NZ public discourse is prone to pile-ons. NZ's political cadres seem - especially on the left - to be willing to capitulate to narratives advanced by the other side.
Take the Barclay debacle. Did the Nats break ranks and start calling for English to apologise/open up on the subject.
In this case there seems to be in plain sight evidence that the Minister of Social.Welfare herself is similarly compromised. Certainly she has been taking legal action left right and center to shut down inquiry - which looks more than suspicious.
As pointed out above being registered at the wrong address for electoral.purposes happens all the time when young. Students can elect where they vote and overseas voters get to vote where they last lived even though they don't livee there.
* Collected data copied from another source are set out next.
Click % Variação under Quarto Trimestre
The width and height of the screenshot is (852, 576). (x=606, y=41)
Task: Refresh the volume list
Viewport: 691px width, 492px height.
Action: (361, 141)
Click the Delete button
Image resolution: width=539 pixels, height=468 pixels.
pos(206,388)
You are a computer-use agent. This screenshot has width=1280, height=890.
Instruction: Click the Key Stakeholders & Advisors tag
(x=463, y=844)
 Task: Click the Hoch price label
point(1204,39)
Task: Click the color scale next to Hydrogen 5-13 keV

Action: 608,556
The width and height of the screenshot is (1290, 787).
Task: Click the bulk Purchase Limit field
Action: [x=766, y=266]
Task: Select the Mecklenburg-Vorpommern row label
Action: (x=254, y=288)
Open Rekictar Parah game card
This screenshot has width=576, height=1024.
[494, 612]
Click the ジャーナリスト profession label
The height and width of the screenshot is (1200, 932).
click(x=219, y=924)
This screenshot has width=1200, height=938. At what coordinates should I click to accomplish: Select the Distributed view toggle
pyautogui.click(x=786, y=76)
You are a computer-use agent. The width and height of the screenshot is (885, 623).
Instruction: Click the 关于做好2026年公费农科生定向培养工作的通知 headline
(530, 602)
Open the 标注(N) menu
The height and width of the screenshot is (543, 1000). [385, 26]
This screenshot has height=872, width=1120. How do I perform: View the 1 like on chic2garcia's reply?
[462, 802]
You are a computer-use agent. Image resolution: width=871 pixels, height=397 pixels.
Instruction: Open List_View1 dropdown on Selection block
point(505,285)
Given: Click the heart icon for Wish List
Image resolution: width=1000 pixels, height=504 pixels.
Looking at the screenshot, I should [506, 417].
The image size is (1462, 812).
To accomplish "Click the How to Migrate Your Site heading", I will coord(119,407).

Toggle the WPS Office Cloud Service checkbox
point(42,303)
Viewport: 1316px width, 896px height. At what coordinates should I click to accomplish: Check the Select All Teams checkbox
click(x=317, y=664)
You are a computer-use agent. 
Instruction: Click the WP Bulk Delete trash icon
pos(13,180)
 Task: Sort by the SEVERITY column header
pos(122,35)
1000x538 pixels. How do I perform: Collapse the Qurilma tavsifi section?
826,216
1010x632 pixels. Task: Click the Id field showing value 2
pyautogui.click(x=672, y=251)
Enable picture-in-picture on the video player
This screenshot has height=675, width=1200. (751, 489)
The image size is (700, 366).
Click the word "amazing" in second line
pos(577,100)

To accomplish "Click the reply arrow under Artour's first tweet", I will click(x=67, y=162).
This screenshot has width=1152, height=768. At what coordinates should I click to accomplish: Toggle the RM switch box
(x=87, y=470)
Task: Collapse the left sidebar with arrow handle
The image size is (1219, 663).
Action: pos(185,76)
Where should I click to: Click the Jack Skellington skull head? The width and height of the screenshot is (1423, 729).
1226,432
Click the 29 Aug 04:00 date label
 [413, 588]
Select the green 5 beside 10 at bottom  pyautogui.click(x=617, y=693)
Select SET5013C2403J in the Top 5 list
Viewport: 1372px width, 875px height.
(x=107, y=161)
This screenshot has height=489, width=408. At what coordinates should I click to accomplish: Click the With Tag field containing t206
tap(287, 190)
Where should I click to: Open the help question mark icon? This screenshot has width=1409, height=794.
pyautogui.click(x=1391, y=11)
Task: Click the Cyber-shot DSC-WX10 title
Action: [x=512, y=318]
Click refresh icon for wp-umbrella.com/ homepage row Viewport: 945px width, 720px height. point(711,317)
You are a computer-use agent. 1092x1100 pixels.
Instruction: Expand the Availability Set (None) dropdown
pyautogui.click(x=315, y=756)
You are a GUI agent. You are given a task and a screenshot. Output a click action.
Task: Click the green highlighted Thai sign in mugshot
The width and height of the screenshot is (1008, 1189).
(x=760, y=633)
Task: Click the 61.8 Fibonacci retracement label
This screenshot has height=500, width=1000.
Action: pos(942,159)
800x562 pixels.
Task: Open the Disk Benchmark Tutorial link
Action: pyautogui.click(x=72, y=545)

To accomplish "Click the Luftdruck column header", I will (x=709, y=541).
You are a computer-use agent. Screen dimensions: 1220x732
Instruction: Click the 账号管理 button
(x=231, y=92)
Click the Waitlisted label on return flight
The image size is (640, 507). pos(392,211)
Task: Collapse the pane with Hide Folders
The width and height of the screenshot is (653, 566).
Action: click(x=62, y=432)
Under MMP it matters not a jot in any event and under FPP it arguably mattered even less. That leaves the mother being the flatmate.... since when did having your mother living with you as a flatmate make any difference to DPB eligibility.
This is yet another example of self-righteousness in the context of a political sideshow getting the better of the larger picture. Unfortunately in NZ'S tiny pond there are always a bunch of people who would like to see anyone who sticks their head above the parapet taken down a peg or two. Tis a shame, but what is done is done.
As for Gower. Seems to me it is his natural tendency towards moral certitude for the sake of heaflines that often sets the pitchfork battalions marching.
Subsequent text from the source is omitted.